**TASK DIRECTIONS**
Would you retype the line that contains "Click the comments bubble icon" and all lines following it to the end of the entries below, exactly and without pictures?

Segment Open

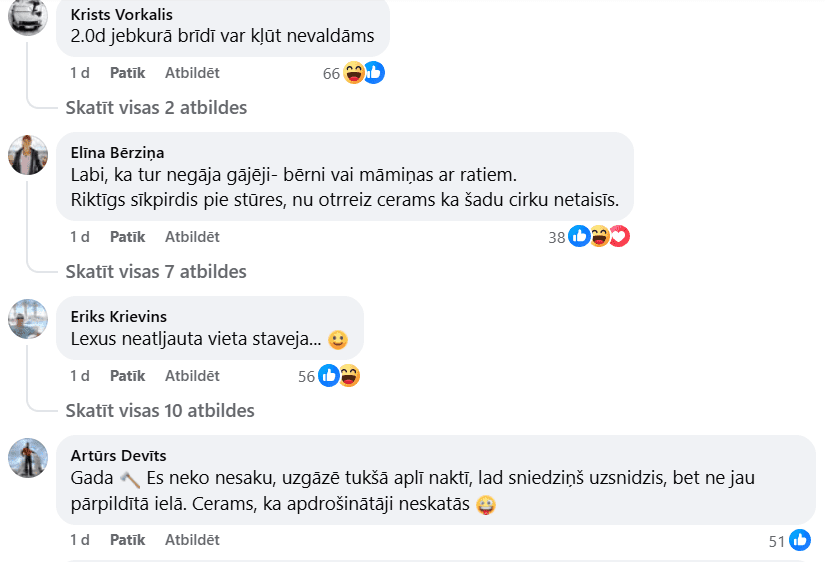825x562 pixels.
Task: Click the like reaction icon on Artūrs Devīts's comment
Action: [x=800, y=540]
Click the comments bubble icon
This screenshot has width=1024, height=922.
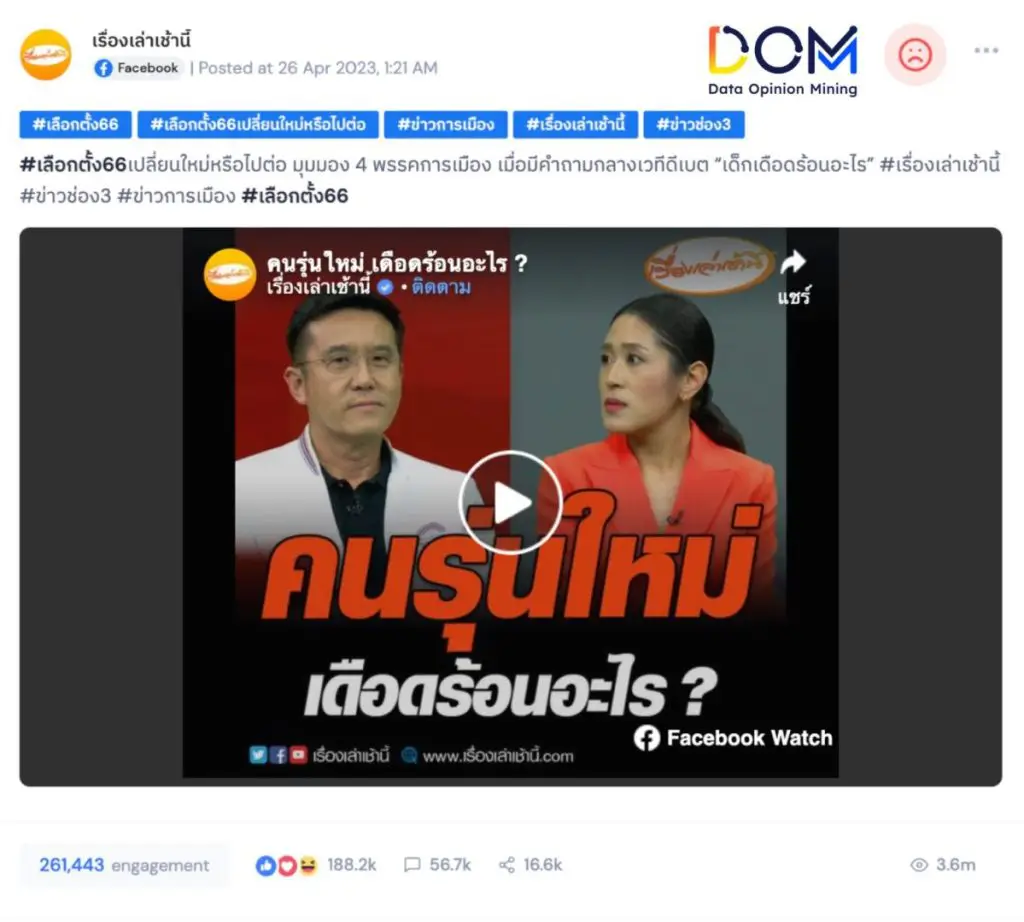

Segment Closed

**TASK ANSWER**
Click the comments bubble icon
This screenshot has width=1024, height=922.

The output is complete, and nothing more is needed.